[Start of Attachment]
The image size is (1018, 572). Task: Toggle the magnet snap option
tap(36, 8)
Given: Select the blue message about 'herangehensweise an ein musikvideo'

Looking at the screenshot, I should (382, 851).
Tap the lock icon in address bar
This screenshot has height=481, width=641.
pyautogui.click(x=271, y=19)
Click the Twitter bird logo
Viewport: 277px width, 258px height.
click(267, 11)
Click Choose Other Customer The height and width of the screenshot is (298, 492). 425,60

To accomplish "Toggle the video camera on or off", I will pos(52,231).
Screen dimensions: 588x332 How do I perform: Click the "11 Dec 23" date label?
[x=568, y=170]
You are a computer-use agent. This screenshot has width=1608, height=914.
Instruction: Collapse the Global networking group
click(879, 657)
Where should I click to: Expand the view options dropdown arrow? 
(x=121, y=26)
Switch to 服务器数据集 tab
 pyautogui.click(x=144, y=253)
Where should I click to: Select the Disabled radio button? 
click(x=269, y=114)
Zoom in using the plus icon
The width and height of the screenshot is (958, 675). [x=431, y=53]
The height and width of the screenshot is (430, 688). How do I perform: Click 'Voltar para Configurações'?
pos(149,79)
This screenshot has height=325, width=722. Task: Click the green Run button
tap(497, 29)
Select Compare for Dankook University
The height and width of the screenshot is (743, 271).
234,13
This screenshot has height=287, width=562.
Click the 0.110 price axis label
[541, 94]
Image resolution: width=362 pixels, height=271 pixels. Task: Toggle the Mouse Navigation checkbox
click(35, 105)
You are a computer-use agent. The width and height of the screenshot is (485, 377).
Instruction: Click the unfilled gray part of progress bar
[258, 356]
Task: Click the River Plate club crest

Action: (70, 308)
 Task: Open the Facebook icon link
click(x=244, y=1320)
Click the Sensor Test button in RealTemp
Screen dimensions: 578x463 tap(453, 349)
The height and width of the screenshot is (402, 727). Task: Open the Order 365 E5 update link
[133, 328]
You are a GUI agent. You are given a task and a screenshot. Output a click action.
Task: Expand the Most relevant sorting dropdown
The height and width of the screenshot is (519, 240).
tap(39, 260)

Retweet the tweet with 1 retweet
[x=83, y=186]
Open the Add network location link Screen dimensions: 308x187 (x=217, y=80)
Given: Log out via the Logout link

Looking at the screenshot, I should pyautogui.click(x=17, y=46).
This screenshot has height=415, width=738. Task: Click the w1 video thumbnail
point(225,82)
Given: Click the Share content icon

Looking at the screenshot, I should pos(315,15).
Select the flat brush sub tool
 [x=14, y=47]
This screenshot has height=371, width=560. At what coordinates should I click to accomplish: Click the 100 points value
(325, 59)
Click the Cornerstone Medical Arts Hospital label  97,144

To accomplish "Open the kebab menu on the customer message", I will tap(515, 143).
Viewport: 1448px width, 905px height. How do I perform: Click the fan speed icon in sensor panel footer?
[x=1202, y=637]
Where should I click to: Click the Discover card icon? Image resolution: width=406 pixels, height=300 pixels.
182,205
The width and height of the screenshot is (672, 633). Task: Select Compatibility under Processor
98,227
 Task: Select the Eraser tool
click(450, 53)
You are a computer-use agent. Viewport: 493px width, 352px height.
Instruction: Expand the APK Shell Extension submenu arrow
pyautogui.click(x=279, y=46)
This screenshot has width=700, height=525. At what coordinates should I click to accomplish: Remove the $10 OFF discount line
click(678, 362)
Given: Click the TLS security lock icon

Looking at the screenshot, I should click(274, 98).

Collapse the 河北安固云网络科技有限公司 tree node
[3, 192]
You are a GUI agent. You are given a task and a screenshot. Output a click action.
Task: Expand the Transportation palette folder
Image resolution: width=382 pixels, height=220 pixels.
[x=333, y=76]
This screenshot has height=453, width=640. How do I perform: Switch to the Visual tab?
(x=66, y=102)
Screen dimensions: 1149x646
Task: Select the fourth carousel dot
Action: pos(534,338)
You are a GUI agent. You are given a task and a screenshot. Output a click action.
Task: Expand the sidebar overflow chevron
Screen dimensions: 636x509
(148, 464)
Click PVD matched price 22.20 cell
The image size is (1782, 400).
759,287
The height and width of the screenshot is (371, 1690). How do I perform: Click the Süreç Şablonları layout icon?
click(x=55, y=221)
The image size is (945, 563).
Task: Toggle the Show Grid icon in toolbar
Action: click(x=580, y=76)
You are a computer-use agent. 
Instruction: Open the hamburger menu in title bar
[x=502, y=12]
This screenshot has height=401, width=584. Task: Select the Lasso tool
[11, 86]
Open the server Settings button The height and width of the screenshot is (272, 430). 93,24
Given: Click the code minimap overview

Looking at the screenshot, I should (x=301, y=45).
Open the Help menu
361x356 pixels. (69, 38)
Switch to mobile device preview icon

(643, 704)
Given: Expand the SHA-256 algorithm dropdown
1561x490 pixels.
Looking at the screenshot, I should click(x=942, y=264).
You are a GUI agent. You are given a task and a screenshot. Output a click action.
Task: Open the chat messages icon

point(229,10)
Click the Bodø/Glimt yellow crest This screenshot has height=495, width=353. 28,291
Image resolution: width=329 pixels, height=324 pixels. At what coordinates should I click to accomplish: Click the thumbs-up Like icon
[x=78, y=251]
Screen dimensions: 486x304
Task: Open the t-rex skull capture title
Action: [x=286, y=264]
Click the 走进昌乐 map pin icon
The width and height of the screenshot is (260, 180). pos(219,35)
[End of Attachment]
**The problem**
In the records above, find each line that mentions the string "computer", then copy it.

**Answer for the task**
You are a computer-use agent. This screenshot has width=1608, height=914.
You are a computer-use agent. The width and height of the screenshot is (485, 377).
You are a computer-use agent. Viewport: 493px width, 352px height.
You are a computer-use agent. 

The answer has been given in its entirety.